▶ _WHAT IS EXPECTED_
Please copy the records from the line with "Image resolution: width=1920" up to and including the line with "coord(873,542)", substituting "Invoices" for "Reports" and leaving everything else unchanged.

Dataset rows
>> Begin
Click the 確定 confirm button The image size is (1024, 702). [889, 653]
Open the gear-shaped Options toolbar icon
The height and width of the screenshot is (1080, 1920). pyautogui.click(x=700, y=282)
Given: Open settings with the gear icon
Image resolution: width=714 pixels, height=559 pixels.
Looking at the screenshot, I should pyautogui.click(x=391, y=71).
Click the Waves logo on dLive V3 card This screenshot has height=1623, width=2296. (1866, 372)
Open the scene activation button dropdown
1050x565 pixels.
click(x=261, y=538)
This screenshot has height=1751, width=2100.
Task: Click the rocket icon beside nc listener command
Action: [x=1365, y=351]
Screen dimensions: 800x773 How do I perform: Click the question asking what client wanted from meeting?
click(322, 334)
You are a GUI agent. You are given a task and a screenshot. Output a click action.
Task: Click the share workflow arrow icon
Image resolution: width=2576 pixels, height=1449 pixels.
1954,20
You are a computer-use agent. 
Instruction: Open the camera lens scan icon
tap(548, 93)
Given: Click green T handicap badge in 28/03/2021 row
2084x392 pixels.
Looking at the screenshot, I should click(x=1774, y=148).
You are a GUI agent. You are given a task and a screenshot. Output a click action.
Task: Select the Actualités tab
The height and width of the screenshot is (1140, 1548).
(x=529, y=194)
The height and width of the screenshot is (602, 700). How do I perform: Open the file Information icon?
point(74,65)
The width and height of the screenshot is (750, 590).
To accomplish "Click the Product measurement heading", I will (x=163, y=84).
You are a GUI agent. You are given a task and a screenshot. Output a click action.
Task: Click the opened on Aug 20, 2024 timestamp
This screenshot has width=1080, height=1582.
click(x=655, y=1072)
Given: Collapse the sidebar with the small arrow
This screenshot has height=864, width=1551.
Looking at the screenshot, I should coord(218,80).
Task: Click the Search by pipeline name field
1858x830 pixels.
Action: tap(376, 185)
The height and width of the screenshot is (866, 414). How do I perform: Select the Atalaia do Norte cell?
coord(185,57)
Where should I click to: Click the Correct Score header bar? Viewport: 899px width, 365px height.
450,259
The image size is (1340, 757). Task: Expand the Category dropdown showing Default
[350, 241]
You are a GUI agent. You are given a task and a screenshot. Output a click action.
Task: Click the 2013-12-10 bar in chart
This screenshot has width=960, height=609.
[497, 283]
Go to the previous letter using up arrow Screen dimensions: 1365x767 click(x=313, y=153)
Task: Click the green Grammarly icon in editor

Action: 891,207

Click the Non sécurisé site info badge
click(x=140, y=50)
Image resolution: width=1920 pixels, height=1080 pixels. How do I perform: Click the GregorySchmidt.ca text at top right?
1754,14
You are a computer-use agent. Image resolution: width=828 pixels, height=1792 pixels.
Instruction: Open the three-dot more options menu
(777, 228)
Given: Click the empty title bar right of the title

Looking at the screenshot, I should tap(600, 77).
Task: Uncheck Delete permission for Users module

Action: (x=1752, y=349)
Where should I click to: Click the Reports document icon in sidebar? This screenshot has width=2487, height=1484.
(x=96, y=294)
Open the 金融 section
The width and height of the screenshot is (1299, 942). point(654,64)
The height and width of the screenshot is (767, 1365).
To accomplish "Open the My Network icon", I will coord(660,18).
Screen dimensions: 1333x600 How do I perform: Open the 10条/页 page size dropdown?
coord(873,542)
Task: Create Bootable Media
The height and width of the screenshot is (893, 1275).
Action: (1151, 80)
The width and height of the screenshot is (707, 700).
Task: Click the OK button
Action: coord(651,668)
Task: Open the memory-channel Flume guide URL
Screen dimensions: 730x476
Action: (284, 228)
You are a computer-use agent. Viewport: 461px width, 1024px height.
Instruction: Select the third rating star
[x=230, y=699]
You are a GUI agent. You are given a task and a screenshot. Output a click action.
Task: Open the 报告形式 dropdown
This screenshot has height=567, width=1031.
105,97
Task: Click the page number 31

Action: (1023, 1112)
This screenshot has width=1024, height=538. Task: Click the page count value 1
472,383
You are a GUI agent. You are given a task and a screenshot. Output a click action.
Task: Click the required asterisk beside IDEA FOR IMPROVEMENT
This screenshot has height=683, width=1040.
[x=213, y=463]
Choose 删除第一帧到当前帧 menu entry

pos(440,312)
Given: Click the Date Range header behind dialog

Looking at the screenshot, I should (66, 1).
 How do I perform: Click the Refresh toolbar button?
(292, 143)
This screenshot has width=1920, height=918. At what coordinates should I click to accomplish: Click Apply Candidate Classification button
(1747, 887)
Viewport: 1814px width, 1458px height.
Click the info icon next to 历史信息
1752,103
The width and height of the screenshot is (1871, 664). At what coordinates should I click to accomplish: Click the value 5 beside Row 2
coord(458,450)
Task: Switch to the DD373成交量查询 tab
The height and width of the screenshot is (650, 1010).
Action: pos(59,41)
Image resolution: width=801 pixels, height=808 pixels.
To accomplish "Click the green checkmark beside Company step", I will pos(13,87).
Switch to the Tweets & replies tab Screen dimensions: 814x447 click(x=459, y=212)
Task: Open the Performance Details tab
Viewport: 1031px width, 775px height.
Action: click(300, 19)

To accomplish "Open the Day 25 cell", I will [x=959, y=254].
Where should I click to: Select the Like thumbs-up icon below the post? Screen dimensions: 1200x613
>> End
▶ _RESULT FOR THIS TASK_
Image resolution: width=1920 pixels, height=1080 pixels. How do I perform: Click the GregorySchmidt.ca text at top right?
1754,14
You are a computer-use agent. Image resolution: width=828 pixels, height=1792 pixels.
Instruction: Open the three-dot more options menu
(777, 228)
Given: Click the empty title bar right of the title

Looking at the screenshot, I should tap(600, 77).
Task: Uncheck Delete permission for Users module

Action: (x=1752, y=349)
Where should I click to: Click the Invoices document icon in sidebar? This screenshot has width=2487, height=1484.
(x=96, y=294)
Open the 金融 section
The width and height of the screenshot is (1299, 942). point(654,64)
The height and width of the screenshot is (767, 1365).
To accomplish "Open the My Network icon", I will coord(660,18).
Screen dimensions: 1333x600 How do I perform: Open the 10条/页 page size dropdown?
coord(873,542)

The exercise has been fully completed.